Supongamos, por ejemplo, que tenemos esta imagen en la cabeza:

 Y que en el papel aparece como “dragón”.

          Bueno, no está del todo mal. Pero si usamos únicamente la palabra “dragón” para describirla, tal vez nuestro lector acabe imaginándose algo semejante a Fafnir de los Nibelungos, o, si está demasiado perdido, a Bruce Lee.

          Ahora, si escribiéramos “cría de dragón”... bueno, el efecto mejora un poco. Tal vez “cría de dragón saliendo del huevo”... sí, mucho mejor.

         ¿Qué les parece? Un párrafo sobre una imagen visual en nuestra mente puede hacerse terriblemente difícil de redactar si no se le han dado un par de vueltas para que encaje con la imagen escrita.
Por supuesto, si la imagen visual no está clara en nuestra mente, el asunto se complica todavía más.

 Eh... no estamos muy seguros de qué es...
Y nuestro lector difícilmente lo sabrá.

          Para resolver esta clase de problemas, les propongo un ejercicio sencillo: renten alguna  película favorita, y mientras la ven, traten de narrarla mentalmente.

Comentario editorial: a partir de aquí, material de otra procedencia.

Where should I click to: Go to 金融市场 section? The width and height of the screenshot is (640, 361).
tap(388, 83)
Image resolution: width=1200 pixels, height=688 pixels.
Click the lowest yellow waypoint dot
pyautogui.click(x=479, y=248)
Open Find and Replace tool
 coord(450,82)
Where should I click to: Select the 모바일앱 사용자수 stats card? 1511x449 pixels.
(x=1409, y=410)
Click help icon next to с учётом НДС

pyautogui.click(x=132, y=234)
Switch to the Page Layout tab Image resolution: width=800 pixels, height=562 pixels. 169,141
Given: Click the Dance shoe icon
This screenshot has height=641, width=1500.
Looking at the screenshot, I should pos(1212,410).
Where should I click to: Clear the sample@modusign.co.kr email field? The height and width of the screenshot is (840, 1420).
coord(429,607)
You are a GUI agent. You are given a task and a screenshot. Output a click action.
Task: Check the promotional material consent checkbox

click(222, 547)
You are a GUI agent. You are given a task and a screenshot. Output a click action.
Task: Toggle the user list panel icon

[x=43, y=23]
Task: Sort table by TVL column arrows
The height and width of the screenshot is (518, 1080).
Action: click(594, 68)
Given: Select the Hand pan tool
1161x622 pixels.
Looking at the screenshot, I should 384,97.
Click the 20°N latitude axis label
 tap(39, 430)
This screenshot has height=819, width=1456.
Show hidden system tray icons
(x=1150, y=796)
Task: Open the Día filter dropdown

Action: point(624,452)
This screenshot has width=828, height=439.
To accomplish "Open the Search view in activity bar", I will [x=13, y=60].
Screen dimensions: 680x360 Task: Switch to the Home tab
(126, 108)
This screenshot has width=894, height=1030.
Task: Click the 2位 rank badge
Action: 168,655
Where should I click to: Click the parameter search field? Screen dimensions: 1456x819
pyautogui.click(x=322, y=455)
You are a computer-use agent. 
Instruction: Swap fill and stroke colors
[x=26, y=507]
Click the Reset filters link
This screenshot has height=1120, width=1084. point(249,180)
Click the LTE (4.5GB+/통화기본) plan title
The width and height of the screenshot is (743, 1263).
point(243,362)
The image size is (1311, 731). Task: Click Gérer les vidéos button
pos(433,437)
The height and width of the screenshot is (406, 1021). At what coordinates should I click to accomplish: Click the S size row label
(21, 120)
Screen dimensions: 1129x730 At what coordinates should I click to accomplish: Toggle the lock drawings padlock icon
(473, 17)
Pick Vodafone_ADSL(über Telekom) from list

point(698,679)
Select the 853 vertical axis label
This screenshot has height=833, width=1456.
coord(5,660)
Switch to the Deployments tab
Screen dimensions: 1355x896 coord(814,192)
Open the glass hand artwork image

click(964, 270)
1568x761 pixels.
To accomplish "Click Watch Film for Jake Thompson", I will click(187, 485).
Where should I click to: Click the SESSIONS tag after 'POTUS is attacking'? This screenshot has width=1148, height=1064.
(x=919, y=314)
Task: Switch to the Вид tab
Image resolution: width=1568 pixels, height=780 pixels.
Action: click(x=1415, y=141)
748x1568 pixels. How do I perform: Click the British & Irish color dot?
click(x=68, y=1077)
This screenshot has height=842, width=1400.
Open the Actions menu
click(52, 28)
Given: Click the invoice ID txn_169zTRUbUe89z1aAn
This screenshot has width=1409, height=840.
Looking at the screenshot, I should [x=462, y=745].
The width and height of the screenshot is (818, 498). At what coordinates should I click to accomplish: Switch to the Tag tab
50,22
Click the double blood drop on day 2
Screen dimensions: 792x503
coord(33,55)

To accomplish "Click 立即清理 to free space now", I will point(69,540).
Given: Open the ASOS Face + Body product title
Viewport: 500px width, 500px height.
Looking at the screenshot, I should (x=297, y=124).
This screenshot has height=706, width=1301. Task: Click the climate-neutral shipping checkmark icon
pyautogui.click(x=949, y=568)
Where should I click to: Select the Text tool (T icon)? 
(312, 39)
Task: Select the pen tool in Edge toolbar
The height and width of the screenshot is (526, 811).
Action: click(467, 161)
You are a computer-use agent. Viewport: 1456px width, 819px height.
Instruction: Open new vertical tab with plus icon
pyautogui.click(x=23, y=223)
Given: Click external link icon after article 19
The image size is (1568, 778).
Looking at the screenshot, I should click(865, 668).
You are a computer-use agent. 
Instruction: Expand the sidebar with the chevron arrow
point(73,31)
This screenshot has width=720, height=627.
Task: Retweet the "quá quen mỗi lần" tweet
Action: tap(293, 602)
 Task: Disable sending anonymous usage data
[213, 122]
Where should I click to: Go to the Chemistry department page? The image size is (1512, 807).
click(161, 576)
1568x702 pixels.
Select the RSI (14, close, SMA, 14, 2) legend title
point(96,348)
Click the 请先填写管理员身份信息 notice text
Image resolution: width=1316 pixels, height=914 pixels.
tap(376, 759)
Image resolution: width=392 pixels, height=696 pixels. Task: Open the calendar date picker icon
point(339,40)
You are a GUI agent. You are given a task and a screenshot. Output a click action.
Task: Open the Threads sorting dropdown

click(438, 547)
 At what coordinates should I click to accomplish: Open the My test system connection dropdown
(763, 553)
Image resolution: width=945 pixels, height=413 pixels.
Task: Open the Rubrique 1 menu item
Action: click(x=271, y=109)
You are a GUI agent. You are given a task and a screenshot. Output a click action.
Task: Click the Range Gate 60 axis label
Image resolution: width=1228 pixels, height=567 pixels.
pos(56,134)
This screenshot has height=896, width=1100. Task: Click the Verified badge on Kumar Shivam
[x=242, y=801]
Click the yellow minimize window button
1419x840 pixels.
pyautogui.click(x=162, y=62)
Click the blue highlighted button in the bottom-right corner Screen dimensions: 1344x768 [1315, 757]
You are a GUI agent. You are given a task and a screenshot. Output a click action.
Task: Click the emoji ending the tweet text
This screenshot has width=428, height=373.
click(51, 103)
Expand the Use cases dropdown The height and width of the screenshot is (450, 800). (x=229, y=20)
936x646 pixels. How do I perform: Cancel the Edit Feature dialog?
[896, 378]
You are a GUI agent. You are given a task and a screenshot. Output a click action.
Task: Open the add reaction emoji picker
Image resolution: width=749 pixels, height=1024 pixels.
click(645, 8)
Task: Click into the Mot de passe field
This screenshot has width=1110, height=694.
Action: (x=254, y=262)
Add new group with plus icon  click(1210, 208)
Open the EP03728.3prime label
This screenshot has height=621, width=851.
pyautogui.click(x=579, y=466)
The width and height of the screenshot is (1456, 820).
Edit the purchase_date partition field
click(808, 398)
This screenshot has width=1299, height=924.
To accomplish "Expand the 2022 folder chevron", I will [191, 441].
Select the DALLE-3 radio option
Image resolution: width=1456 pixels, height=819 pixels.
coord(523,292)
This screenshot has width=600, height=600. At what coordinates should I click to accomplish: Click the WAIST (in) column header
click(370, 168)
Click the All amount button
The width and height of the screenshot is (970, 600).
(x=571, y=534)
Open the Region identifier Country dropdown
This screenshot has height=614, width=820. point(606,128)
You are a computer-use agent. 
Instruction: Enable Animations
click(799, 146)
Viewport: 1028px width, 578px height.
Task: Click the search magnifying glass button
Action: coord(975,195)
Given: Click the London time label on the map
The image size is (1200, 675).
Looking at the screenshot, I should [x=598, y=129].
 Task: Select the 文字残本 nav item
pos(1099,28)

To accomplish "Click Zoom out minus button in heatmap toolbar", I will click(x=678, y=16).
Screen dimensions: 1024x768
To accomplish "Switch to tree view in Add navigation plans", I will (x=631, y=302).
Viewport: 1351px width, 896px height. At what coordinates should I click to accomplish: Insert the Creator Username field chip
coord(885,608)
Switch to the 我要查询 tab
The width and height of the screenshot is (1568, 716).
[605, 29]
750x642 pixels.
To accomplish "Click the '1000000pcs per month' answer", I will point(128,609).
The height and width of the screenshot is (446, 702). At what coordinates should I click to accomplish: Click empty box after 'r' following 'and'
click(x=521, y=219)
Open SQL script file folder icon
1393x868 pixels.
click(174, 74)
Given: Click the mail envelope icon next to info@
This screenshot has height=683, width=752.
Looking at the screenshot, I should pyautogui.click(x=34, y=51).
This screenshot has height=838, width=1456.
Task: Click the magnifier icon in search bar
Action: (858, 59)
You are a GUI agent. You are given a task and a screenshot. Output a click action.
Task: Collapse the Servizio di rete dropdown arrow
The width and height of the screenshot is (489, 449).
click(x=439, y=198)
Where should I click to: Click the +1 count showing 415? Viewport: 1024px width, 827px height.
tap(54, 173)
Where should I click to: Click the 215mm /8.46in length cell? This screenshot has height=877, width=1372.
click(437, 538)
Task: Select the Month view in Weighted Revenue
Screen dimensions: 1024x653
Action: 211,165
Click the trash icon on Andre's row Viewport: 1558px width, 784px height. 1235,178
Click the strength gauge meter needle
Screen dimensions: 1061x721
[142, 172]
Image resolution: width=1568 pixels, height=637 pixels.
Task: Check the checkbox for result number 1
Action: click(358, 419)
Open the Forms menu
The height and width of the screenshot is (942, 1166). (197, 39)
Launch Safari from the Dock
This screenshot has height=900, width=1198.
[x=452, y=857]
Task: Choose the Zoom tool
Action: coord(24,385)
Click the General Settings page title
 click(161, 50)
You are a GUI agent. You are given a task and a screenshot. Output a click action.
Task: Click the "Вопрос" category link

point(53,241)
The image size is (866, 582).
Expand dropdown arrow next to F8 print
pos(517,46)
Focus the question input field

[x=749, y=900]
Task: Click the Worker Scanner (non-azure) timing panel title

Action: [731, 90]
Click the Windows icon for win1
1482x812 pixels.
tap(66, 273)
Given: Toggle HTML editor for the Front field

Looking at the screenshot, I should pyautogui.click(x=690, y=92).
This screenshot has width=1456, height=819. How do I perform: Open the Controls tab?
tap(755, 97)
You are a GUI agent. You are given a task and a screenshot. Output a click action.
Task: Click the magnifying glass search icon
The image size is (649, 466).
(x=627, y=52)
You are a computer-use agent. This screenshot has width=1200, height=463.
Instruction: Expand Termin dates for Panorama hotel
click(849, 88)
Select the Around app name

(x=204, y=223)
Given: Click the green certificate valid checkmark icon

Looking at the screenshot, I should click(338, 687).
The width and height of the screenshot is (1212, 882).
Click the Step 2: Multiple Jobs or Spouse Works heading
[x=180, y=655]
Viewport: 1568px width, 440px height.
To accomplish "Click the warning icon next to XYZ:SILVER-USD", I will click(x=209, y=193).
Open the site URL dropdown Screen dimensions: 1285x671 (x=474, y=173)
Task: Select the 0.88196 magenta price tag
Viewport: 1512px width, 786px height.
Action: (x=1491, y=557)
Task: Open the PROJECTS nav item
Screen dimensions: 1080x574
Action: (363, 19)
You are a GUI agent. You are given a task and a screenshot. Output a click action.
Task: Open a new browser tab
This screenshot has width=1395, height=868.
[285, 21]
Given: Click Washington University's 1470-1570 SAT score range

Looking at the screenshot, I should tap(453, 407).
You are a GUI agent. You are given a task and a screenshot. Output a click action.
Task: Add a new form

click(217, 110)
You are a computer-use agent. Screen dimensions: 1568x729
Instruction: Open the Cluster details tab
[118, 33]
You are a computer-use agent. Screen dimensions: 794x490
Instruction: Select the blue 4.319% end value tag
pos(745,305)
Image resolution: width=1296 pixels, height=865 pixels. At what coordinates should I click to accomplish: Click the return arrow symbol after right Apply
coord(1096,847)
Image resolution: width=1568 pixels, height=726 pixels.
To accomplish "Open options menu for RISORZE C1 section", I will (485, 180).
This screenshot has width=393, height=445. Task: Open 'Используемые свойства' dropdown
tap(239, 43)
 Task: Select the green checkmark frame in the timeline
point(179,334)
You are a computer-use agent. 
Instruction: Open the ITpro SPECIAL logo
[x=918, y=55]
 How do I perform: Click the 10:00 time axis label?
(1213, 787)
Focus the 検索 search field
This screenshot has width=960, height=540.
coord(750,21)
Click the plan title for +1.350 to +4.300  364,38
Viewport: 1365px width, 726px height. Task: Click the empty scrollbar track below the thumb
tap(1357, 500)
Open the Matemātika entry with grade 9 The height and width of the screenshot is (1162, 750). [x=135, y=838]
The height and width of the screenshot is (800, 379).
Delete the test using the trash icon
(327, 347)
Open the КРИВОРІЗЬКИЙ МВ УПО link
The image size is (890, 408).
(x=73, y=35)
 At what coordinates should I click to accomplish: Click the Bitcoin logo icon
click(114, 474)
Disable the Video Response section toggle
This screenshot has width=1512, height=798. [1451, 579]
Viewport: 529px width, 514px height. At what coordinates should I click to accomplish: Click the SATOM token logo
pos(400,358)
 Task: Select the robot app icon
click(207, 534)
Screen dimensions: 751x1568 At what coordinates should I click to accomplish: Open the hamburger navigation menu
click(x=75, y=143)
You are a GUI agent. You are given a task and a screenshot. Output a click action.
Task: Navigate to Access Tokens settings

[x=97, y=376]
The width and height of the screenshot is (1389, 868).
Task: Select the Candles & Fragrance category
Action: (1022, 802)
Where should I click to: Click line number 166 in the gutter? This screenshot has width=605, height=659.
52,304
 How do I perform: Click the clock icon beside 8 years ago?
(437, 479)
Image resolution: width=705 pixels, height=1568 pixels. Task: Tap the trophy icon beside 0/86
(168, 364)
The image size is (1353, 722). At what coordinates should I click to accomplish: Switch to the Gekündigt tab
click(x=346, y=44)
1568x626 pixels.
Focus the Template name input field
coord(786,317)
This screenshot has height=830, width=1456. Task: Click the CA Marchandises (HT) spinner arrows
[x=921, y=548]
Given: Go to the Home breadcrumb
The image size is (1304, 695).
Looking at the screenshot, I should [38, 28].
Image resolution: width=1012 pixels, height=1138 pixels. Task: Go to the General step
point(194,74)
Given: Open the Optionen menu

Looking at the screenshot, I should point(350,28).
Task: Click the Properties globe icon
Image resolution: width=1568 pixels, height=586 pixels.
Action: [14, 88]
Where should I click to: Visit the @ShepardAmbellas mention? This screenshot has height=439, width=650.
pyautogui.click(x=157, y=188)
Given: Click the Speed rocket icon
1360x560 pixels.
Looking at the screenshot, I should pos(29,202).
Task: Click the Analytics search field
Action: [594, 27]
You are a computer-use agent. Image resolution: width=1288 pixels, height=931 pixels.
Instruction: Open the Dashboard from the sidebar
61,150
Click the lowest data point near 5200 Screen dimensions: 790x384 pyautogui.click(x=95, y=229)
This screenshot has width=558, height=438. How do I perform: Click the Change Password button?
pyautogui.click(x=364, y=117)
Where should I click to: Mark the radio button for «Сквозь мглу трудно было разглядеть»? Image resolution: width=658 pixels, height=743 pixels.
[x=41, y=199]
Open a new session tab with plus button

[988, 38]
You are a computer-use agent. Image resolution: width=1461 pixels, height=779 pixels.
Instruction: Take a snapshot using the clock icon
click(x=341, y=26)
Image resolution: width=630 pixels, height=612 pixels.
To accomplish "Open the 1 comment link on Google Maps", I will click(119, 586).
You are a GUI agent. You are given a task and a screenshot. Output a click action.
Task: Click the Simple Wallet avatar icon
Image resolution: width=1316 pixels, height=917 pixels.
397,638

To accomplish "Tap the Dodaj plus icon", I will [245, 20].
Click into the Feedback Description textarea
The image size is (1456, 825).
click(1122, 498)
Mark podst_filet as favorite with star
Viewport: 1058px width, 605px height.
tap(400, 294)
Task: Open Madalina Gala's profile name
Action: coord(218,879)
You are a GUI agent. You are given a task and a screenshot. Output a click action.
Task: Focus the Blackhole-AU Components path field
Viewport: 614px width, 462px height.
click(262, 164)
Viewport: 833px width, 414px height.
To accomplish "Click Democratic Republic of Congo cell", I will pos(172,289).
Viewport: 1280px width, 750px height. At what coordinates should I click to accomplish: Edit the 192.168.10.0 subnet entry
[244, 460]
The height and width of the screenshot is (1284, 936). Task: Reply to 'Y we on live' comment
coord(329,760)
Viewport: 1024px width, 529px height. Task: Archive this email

Vayan describiendo todo lo que ven, los sentimientos de los personajes, los diálogos... y no se olviden de añadir acotaciones (el “-dijo-”, “-exclamó-”, etc.). Hagan lo mismo cuando vean televisión, cuando caminen por las calles... Acostúmbrense a contarlo todo, a observar detalles, a encontrar palabras que queden con las imágenes que tienen en los ojos. Esto ayuda muchísimo para poner las historias en el papel. Recuerden que el secreto radica en educar la mente.